§ **Excerpt**
Only four long columns but ten free cells to work with: the whole deck is face-up from the start, and most deals can be solved with patience.

Four by Ten Solitaire flips the usual FreeCell balance on its head: instead of many columns and a handful of cells, it gives you just four long tableau piles and a generous ten free cells. The whole deck is dealt face-up into those four columns of thirteen cards each, with nothing hidden and no stock to draw from — everything you need is already on the table.
With ten cells to park cards in, Four by Ten is one of the gentler members of the FreeCell family, and a very high share of deals can be solved with patience. The catch is the shape of the tableau: only four columns means less room to build long alternating-color sequences, so those cells fill up faster than you might expect. The art is treating them as temporary storage rather than a dumping ground.
Because moves are made a single card at a time, a run you want to relocate has to be shuffled through the cells and empty columns piece by piece. Emptying a whole column early gives you the breathing room to reorganize, so clearing one of the four is usually worth the effort.
If you enjoy Four by Ten, try FreeCell, Eight Off Solitaire, or Big FreeCell Solitaire, three open-tableau games in the same spirit.
If you run into anything odd or have an idea that would make the game better, please contact me.
Enjoy playing!
4 foundation piles: Build up by suit from Ace to King. Completed cards are moved to the foundations automatically when a move is available.
4 tableau piles: Each pile is dealt thirteen face-up cards at the start — the entire deck. Build down in alternating colors.
10 free cells: Each cell holds one card. Any card may be moved into an empty cell, and the card there can be played back out at any time.

§ **Dataset entries**

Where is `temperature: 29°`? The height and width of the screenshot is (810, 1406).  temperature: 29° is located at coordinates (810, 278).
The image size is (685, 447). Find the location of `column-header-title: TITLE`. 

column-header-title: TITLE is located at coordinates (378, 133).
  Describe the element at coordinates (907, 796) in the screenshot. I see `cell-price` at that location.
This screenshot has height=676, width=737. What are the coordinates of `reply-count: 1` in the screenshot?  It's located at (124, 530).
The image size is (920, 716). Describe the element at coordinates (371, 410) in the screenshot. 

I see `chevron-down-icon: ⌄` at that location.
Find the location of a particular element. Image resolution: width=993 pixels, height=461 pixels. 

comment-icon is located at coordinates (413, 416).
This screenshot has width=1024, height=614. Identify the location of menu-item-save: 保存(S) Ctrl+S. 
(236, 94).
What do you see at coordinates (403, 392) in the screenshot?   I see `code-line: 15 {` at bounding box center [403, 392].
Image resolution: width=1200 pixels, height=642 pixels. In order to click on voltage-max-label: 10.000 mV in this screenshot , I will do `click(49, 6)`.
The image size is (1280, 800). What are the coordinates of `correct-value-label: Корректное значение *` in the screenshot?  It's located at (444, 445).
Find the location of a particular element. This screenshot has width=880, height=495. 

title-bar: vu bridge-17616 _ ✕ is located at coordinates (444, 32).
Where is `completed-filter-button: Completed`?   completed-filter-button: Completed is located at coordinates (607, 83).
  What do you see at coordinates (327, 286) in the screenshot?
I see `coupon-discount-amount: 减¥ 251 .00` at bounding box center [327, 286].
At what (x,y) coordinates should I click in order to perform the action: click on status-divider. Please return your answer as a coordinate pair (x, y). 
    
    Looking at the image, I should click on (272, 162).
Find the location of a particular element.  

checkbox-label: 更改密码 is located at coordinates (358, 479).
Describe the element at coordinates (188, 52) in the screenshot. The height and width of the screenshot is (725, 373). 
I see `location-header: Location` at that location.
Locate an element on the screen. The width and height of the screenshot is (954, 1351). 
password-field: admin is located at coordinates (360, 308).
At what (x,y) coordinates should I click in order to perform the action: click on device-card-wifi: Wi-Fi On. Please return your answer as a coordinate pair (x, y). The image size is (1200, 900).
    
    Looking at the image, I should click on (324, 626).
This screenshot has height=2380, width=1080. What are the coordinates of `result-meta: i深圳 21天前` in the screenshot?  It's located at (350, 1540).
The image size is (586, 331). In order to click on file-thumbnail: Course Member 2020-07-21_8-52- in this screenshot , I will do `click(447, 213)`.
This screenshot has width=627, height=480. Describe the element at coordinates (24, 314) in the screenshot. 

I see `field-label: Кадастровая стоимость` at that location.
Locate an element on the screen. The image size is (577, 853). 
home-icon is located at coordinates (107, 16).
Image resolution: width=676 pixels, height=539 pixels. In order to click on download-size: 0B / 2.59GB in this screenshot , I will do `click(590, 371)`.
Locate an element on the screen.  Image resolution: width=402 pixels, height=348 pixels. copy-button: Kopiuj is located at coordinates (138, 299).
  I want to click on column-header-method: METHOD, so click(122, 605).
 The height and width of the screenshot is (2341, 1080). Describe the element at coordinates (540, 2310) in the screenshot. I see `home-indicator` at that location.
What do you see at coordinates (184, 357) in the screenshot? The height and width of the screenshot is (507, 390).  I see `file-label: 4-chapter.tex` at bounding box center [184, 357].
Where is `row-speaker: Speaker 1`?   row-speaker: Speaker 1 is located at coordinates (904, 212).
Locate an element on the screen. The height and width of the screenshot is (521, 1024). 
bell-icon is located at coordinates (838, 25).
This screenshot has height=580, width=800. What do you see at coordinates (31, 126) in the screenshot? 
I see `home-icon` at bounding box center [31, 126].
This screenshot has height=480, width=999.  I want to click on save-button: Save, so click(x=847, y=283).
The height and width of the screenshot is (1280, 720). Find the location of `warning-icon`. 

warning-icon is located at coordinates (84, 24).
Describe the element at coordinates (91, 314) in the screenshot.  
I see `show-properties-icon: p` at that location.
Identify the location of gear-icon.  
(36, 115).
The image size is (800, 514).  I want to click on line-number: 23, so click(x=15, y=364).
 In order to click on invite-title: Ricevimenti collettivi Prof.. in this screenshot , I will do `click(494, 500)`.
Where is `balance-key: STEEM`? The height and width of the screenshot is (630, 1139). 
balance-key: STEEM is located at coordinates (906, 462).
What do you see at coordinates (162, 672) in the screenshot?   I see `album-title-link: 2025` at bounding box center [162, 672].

§ **Study questions**
[A] In the Four by Ten Solitaire description, how many cards is each tableau pile dealt at the start?
[B] Carry on the Four by Ten Solitaire description from the point where it stops.

§ **Task results**
[A] Thirteen face-up cards.

[B]
There are four foundation piles, all empty at the start.
A card can be added to a foundation pile only if it's one rank higher and the same suit as the pile's current top card, so the only card that fits on the 5 of clubs is the 6 of clubs. Each pile runs from Ace up to King.
The top card of each foundation can be moved back into play if another pile will accept it.
There are ten free cells. Each holds a single card, and all begin empty.
Any available card may be moved into an empty cell for safekeeping. The card resting in a cell is always available to be played onto the tableau or foundations, which frees the cell for reuse.
Four tableau piles of thirteen cards each, every card dealt face-up from the start.
A card can be added to a tableau pile only if it's one rank lower and the opposite color of the pile's current top card, so the only card that fits on the 8 of spades is the 7 of hearts or the 7 of diamonds.
Cards on the tableau that are not covered by another card can be played onto the foundations, a free cell, or another tableau pile. Any card may be placed on an empty tableau pile.
Only one card may be moved at a time; sequences are moved by relaying single cards through the cells and empty columns.